Quella fin qui descritta si può considerare la direzione sulla quale sviluppare la pratica. La possibilità di realizzare questa progressiva riduzione dell’attività volontaria deriva dall’affinamento, dall’esercizio e, almeno in fase di apprendimento, dalla concentrazione intesa come atteggiamento di ascolto attivo a livello mentale e spesso passivo a livello muscolare.

Se le modalità di esecuzione della statica hanno come sviluppo le cose appena scritte, anche le fasi dinamiche necessarie a condurre il nostro corpo verso l’Asana dovranno avere un percorso chiaro e lineare; i movimenti saranno lenti, graduali, cognitivi e soprattutto pilotati dal nostro respiro. Questo permetterà di utilizzare il nostro sistema muscolare per far si che tutte le articolazioni e i segmenti ossei possano muoversi senza avere come dominante la contrazione muscolare che avviene a prescindere.

Nello sviluppo di ogni Asana è richiesta una capacità specifica sia sul piano fisico che su quello mentale. La pratica delle Asana rinforzerà il nostro corpo riducendo le tensioni e conducendoci ad un superamento dei conflitti, dei limiti.

I movimenti lenti, controllati abbinati alla respirazione corretta, porteranno la mente ad una maggior attenzione ed aumenteranno la concentrazione sull’azione, senza perdersi in distrazioni.

Quindi l’Asana va praticata e mantenuta con il minor sforzo possibile, tenendo decontratti tutti i muscoli che non intervengono direttamente nella postura e utilizzando il minor numero di fasce muscolari necessarie allo scopo di lasciar agire nella statica i sistemi di autoregolazione posturale.

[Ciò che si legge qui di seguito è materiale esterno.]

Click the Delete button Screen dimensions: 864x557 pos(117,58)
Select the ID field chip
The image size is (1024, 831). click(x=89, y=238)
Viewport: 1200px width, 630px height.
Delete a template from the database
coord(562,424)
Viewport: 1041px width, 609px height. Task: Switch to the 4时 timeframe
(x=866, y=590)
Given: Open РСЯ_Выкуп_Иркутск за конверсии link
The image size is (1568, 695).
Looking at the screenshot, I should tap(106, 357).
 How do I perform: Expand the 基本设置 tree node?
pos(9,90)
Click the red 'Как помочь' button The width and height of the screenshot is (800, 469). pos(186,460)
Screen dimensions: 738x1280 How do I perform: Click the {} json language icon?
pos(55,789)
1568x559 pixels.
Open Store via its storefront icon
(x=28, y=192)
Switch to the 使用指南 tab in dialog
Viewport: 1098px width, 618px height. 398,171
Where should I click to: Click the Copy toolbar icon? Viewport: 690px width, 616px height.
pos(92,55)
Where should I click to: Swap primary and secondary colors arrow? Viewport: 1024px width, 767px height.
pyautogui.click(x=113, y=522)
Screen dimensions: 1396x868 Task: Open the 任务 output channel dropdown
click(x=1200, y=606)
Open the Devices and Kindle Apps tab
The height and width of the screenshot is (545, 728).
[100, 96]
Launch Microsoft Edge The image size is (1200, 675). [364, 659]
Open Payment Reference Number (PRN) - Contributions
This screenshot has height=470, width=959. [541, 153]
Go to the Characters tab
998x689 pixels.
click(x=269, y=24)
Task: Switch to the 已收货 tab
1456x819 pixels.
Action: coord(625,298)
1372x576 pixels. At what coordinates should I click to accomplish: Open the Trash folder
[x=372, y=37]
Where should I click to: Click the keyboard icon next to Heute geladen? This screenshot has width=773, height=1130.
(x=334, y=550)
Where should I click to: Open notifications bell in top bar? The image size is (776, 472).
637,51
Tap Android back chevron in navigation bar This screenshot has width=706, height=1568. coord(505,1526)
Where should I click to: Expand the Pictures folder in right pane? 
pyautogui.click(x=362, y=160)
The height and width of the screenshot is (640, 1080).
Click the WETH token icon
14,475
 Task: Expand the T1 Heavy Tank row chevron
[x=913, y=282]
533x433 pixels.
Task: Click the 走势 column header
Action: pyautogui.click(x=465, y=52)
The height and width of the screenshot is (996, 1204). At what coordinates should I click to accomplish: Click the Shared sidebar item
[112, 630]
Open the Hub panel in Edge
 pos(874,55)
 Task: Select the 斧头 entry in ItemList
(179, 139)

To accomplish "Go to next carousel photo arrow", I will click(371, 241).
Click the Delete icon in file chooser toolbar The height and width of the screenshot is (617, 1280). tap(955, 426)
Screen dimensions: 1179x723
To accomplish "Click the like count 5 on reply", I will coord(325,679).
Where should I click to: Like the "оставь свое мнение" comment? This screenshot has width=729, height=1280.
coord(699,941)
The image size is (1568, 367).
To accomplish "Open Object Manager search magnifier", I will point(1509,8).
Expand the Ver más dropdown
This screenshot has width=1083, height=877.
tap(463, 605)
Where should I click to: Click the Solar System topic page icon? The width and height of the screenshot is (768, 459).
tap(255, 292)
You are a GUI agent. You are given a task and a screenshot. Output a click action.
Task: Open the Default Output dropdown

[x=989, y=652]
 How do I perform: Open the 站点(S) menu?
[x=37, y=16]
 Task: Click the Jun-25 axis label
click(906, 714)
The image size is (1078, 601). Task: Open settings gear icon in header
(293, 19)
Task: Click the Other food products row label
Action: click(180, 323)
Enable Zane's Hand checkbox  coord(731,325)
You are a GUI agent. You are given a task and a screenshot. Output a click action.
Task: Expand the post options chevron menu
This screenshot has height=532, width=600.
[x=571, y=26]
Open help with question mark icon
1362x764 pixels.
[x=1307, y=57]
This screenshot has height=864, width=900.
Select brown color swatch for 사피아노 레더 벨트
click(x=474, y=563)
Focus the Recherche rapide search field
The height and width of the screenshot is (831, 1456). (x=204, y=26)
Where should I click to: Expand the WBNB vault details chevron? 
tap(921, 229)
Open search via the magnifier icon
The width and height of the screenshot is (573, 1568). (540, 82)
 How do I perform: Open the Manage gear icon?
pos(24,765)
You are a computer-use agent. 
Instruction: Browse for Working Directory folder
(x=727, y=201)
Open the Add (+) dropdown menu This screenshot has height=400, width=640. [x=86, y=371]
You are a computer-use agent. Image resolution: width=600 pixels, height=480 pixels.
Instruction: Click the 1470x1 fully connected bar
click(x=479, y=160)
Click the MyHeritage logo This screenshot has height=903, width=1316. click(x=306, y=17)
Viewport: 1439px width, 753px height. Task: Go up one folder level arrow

Praticare Asana con atteggiamento competitivo non farà altro che provocare, laddove si vada oltre una soglia fisiologica, un potenziale rischio a livello articolare e muscolare.
Nei testi sacri non è prevista alcuna forma di controllo del respiro durante ogni espressione delle Asana, sia nella fase statica che in quella dinamica. L’unica indicazione è di lasciar fluire il respiro in modo spontaneo, facendo in modo che vi sia un’autoregolazione respiratoria in relazione alle esigenze del corpo.

Per come vivo io le Asana, con grande rispetto, correttezza e umiltà, mi discosto da questo principio. Partendo dal concetto che il respiro è vita e, come ogni cosa che abbiamo avuto dalla vita in forma gratuita, è bene imparare a conoscerlo e a saperlo gestire, coinvolgendolo in tutti gli aspetti della vita necessari.